+++ Selected passage

3 Keys to Avoiding
Mistakes can invalidate your warranty, so
understand requirements from the inside out
By Janelle Penny
When was the last time you checked to see what the warranty from your roof system manufacturer covers?
If you haven’t recently suffered a leak, the answer might be never – and you may have an erroneous idea of what your warranty actually says.
“Except for sophisticated owners who manage a lot of assets, most clients assume ‘I’ve got a warranty, so I’m covered.’ That’s far from the truth,” explains Tom Gernetzke, president of RCI, an international association of consultants, architects, and engineers specializing in roofing, waterproofing, and exterior walls. “For example, many people believe that loss of use or damage to contents are covered, but unless you have an unusual arrangement, manufacturer warranties generally cover only stopping the leak.”
1) Understand Your Coverage
A typical warranty covers leak repairs caused by defective materials or poor workmanship by licensed contractors, explains James Hoff, vice president for research for the Center for Environmental Innovation in Roofing, a not-for-profit organization promoting sustainable roofing.
Warranty exclusions commonly include extreme weather, acts of terrorism, and damage from ponding water or poor maintenance. However, this section will occasionally include certain demands that you may not anticipate. Gernetzke, for example, noticed an unusual exclusion in the warranty for an off-brand modified bitumen sheet good.
“The strangest exclusion I’ve ever seen had to do with how long the material sat on the shelf prior to installation,” explains Gernetzke. “If the material passed the shelf life, even if it was approved by the manufacturer to be installed, there would be no warranty.”
Clauses like this underscore the importance of reading the warranty with your new roofing system before you buy.
“Get a sample copy of the warranty up front and look at what the document says when you’re making your buying decision, not at the end of the job,” says Mark Graham, associate executive director for the National Roofing Contractors Association. “Different manufacturers have different exclusions. Evaluate those just like you evaluate bids – put them side by side and take a look.”

++++++
+++ Data supplied

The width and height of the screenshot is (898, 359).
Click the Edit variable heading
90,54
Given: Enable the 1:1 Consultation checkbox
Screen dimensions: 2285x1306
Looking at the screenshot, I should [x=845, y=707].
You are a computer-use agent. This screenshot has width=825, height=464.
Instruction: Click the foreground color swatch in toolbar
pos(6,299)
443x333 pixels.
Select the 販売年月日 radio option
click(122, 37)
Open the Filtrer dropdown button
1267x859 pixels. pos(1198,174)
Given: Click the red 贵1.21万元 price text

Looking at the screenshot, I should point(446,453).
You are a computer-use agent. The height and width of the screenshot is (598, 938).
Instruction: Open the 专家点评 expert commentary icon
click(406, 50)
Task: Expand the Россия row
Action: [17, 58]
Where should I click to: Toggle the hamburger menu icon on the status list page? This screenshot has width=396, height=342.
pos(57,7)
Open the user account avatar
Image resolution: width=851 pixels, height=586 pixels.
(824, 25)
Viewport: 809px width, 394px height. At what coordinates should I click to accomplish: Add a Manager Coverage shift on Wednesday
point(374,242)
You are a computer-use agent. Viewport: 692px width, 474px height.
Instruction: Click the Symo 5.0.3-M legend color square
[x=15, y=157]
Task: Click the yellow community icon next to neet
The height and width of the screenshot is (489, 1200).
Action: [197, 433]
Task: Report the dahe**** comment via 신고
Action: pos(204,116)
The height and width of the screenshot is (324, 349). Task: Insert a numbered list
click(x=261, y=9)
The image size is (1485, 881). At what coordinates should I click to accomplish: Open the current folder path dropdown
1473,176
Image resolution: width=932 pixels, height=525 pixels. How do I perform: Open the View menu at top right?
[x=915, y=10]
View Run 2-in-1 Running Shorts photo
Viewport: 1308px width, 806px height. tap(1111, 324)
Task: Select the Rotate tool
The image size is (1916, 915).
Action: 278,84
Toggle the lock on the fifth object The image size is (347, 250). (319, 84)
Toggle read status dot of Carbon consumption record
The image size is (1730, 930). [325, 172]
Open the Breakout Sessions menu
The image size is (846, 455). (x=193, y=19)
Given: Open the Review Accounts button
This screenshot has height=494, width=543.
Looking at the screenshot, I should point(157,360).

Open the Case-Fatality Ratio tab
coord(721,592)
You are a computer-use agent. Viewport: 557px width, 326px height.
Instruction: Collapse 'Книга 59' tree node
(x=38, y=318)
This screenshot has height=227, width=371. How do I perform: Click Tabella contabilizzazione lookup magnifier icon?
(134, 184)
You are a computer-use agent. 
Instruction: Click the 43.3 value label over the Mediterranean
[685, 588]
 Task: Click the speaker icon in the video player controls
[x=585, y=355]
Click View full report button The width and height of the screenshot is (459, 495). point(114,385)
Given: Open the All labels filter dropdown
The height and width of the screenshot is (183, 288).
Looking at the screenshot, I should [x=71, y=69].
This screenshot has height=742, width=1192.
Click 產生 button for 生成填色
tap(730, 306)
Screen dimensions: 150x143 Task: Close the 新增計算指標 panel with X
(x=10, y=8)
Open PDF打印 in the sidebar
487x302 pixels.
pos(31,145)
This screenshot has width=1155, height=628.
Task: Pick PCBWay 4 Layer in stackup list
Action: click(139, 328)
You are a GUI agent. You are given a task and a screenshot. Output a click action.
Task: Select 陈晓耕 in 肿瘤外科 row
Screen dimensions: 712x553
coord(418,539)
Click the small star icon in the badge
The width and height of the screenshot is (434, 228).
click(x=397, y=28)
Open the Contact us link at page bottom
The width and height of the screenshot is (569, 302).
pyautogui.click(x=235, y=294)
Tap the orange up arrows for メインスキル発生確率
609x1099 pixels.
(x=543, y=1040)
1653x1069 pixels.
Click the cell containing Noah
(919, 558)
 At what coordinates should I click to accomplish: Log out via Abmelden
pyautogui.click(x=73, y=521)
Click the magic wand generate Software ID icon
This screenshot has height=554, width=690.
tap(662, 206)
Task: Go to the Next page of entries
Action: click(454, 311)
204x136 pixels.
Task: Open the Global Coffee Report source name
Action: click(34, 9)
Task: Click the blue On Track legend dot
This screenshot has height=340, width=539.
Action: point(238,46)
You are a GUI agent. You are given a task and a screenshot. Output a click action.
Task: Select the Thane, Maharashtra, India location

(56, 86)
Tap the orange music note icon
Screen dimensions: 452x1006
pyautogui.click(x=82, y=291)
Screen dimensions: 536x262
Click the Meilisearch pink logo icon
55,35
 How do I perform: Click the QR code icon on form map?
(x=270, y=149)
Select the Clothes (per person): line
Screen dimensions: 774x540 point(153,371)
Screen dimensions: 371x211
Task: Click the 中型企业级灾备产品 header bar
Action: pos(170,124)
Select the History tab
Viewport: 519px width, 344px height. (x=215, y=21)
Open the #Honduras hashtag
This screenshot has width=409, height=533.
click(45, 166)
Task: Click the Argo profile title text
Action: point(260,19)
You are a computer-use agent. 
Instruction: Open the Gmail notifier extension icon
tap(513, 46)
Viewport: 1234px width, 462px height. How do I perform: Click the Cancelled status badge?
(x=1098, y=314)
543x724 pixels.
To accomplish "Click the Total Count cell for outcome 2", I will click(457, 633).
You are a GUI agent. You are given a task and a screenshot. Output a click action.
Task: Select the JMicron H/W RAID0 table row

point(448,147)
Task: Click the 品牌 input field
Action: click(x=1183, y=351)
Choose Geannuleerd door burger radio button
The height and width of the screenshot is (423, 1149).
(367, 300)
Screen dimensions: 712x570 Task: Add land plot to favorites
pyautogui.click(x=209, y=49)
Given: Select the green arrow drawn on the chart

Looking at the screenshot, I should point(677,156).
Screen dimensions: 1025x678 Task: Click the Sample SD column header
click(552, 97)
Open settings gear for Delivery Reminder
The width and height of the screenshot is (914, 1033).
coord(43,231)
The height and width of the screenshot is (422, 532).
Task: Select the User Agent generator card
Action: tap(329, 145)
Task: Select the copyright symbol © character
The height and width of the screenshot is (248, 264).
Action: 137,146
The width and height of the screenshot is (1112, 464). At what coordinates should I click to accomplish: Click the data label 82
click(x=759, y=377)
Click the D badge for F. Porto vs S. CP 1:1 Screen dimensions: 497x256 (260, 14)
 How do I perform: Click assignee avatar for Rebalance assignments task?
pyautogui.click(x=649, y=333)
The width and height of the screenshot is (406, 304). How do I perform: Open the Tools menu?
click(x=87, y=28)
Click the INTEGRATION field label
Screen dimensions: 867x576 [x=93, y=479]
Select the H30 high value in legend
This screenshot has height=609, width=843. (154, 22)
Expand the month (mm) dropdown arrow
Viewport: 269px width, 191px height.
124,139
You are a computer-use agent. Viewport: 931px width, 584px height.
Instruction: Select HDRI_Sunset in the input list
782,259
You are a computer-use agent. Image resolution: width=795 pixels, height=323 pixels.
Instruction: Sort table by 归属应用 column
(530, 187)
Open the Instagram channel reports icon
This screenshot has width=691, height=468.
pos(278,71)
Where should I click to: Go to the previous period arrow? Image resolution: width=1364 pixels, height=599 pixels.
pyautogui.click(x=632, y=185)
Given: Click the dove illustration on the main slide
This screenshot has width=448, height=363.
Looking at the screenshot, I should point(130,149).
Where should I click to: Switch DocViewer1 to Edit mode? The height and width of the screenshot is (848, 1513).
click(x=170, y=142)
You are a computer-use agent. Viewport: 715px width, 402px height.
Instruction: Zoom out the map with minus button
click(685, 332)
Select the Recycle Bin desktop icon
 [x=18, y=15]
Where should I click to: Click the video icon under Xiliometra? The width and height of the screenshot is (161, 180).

++++++

> _Short exercise 1_: In the article on roof warranties, what does Gernetzke say manufacturer warranties generally cover?
> _Short exercise 2_: Continue the article on roof warranties from the point where it stops.

> _Task output 1_: Generally, they cover only stopping the leak.

> _Task output 2_:
As you compare, be sure you also have a handle on what’s required to keep your coverage, Gernetzke recommends.
“To maintain the warranty, building owners have to perform and document maintenance inspections,” explains Gernetzke. “Sometimes manufacturers will require you to use their maintenance people to maintain the warranty. With extremely long warranty durations, you may pay for the first 5 to 10 years up front, pay the manufacturer to send an inspector out every five years, and then pay for any work that they prescribe to get the next five years of warranty.”
2) Use Requirements as Leverage
These warranty stipulations nonetheless help ensure roof maintenance work is done by a qualified professional. Those rules provide strict requirements that contractors should account for when they bid on your project, covering everything from material thickness to flashing techniques. Once you’ve narrowed down the field, Gernetzke recommends double-checking their qualifications.
“Call the manufacturer and make sure the contractor is authorized. I’ve seen several occasions where a contractor claimed to be licensed by a certain manufacturer but wasn’t,” Gernetzke explains. “The manufacturer didn’t approve the contractor or the project, so when the owner went to collect his warranty, there was nothing available.”
Also make sure that the warranty itself is coming straight from the manufacturer, not from the contractor, adds Ric Vitiello, president of Benchmark Services, a forensic roof consultancy and asset management company.
“A contractor can write a warranty that looks nearly identical to the one from the manufacturer and will verbalize it to the owner by saying ‘There’s a 20-year warranty on this roof’ so that the owner assumes it’s from the manufacturer,” says Vitiello. “By doing that, the contractor is free to install the roof any way he wants. For example, the manufacturer may specify that fasteners be placed in 1-foot increments, but the contractor might install one fastener every 2 to 3 feet to save on labor and material costs.”
Vitiello also recommends retaining the contractor’s final payment until the roof inspection is completed.
“The biggest benefit of a warranty is that the roof is inspected by a manufacturer’s representative,” Vitiello notes. “Don’t make the final payment until you have the warranty in hand.”
3) Reduce the Likelihood of Needing Your Warranty
Don’t stop at making sure your contractor is licensed by the right manufacturer. Obtaining licensure means the contractor has been vetted to some extent already, but consider including additional quality indicators to make sure you’re getting the right contractor for your project.
“Many roofing manufacturers have developed rating and recognition programs for contractors where they provide quality detail reports or tiers of recognition to their contractor network,” explains Hoff. “Most of the manufacturers also have tiered approaches and will actively provide information about contractor performance.”
Be sure to ask how long the contractor has been licensed by your chosen manufacturer. Membership in the Better Business Bureau and roofing-related professional organizations is a good sign, Vitiello adds, as are references.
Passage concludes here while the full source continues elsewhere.